[START OF TEXT SHOWN]
Posts Tagged ‘Ardèche industry’

Bombyx Mori part 2

November 18, 2017

Princess Leizu

So to the history of silk itself.

For centuries two Oriental products exerted a fascination, not to say an obsession in Europe.  Porcelain and silk, because of their rarity, costliness and exoticism were both irresistible to the wealthy and fashionable who all hankered after these emblems of luxury and power.  By the 18thC fortunes were squandered on porcelain collections and the word “china” was used in England as a slang term for extravagance.

The European love affair with silk however extends much further back into history: first the Greeks and then the Romans were importing it from the Far East From the 2ndC BC onwards.  But for centuries in the West the mystery of how silk was produced remained complete, since Imperial Chinese silk workers were forbidden, on pain of death, to travel abroad.   The Romans believed that the thread was spun from the leaves of the “silk tree”, which idea, although fanciful, has echoes of the spaghetti tree April fool, broadcast by the BBC’s Panorama as recently as 1957.

A much older Chinese legend would have it that princess Leizu was sitting in the shade of a mullberry tree when a cocoon dropped into her hot cup of tea and started to unwind … and so began the domestication of our little friend Bombyx Mori and the beginning of  the saga of silk.

In the 6th C AD the Byzantine Emperor Justinian, fed up with the Persian monopoly of the silk trade, sponsored a feat of industrial espionage by sending two monks on a mission to China to steal silk worms.  They managed to hide several eggs and very young larvae in their hollow bamboo walking sticks, together with a supply of leaves, and the secret was out!
[END OF TEXT SHOWN]
[START OF GIVEN ENTRIES]
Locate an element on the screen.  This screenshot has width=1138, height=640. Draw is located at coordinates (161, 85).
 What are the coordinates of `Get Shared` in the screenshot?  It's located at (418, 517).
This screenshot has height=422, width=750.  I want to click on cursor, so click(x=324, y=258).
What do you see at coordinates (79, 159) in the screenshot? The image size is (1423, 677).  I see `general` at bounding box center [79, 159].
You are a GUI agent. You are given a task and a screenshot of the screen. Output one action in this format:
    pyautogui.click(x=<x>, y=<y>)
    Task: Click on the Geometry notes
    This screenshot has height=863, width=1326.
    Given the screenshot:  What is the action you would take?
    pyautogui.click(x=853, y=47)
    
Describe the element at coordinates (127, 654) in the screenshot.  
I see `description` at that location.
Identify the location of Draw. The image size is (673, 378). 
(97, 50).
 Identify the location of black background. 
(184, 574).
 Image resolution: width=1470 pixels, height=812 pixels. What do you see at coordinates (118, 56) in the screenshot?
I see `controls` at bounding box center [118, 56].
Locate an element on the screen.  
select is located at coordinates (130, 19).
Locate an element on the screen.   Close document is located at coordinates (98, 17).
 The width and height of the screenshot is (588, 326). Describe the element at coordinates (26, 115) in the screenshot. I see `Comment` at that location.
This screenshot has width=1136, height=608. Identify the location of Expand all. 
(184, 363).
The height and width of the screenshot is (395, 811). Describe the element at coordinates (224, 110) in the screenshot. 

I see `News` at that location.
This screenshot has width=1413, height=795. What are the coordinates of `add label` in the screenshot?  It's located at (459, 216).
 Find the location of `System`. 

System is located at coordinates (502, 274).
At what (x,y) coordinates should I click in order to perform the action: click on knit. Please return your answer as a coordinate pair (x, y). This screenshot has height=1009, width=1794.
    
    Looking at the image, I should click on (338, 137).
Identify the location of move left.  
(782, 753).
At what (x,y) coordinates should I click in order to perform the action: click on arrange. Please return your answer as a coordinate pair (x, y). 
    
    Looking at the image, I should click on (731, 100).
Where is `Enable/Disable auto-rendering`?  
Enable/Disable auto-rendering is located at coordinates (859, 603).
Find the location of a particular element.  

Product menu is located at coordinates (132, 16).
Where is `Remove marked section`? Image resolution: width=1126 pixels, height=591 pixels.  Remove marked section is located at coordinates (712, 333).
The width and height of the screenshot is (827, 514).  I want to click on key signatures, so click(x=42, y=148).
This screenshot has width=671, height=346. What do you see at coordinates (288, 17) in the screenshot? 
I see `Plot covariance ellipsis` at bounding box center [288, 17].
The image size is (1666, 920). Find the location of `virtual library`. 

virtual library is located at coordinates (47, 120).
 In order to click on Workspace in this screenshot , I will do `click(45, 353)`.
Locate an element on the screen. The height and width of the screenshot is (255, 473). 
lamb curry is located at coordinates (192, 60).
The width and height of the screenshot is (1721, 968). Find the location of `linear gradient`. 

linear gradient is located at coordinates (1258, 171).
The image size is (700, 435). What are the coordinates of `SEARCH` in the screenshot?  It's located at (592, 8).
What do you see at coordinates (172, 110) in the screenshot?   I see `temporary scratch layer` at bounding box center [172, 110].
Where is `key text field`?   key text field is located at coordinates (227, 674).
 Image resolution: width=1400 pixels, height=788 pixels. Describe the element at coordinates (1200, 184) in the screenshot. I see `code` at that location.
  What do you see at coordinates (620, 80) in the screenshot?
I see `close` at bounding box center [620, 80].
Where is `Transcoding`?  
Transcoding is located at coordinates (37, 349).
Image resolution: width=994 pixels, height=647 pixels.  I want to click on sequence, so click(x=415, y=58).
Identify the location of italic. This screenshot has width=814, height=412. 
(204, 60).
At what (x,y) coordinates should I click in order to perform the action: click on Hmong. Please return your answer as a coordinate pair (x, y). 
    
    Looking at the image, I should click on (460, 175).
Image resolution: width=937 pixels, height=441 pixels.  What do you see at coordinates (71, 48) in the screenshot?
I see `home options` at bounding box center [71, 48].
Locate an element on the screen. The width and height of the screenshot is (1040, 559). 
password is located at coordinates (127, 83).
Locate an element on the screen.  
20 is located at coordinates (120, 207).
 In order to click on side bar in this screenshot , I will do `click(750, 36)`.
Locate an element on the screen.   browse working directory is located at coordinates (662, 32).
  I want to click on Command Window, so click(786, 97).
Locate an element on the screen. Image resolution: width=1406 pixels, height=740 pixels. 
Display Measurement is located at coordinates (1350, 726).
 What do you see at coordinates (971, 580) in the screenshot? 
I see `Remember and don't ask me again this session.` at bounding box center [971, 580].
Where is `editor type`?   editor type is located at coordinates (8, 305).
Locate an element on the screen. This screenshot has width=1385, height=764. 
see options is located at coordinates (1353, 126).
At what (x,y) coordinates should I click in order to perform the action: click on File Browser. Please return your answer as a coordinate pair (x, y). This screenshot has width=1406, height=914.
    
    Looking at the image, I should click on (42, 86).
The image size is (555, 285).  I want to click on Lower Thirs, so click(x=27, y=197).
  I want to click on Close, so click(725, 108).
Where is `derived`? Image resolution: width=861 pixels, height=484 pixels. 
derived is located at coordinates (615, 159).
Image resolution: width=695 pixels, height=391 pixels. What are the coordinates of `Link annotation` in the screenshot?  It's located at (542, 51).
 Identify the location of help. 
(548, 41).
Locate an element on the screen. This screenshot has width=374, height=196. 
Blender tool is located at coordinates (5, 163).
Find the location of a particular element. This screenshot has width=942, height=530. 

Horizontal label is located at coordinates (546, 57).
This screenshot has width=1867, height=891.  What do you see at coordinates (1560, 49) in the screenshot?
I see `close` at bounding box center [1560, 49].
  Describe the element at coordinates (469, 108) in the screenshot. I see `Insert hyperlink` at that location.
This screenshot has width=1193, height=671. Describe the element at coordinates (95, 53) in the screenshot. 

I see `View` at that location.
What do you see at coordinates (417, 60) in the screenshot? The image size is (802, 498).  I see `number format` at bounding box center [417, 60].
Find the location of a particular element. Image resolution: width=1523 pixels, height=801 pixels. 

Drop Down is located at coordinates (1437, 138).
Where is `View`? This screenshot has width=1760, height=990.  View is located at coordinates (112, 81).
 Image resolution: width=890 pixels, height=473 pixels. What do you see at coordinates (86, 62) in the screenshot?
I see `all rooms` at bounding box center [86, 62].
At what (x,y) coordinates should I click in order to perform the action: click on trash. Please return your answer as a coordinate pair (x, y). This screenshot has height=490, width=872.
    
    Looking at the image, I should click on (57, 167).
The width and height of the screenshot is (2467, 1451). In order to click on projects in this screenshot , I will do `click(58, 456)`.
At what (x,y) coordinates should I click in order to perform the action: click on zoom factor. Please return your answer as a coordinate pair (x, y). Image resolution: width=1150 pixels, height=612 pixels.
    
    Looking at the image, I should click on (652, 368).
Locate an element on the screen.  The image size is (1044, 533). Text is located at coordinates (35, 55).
[END OF GIVEN ENTRIES]
▶ SET OF TASKS
- 1) From the post on silk history, reproduce the passage that begins at the words "In the 6th C" and stops after "secret was out!".
- 2) Condense the paragraph of the post on silk history that opens with "In the 6th C AD the Byzantine Emperor Justinian" into two short sentences, keeping its main facts.

▶ SOLUTIONS PER TASK
- 1)
In the 6th C AD the Byzantine Emperor Justinian, fed up with the Persian monopoly of the silk trade, sponsored a feat of industrial espionage by sending two monks on a mission to China to steal silk worms.  They managed to hide several eggs and very young larvae in their hollow bamboo walking sticks, together with a supply of leaves, and the secret was out!

- 2) In the 6th century AD, the Byzantine Emperor Justinian, fed up with the Persian monopoly of the silk trade, sent two monks to China to steal silk worms. They hid eggs and very young larvae, with a supply of leaves, in their hollow bamboo walking sticks, and the secret was out.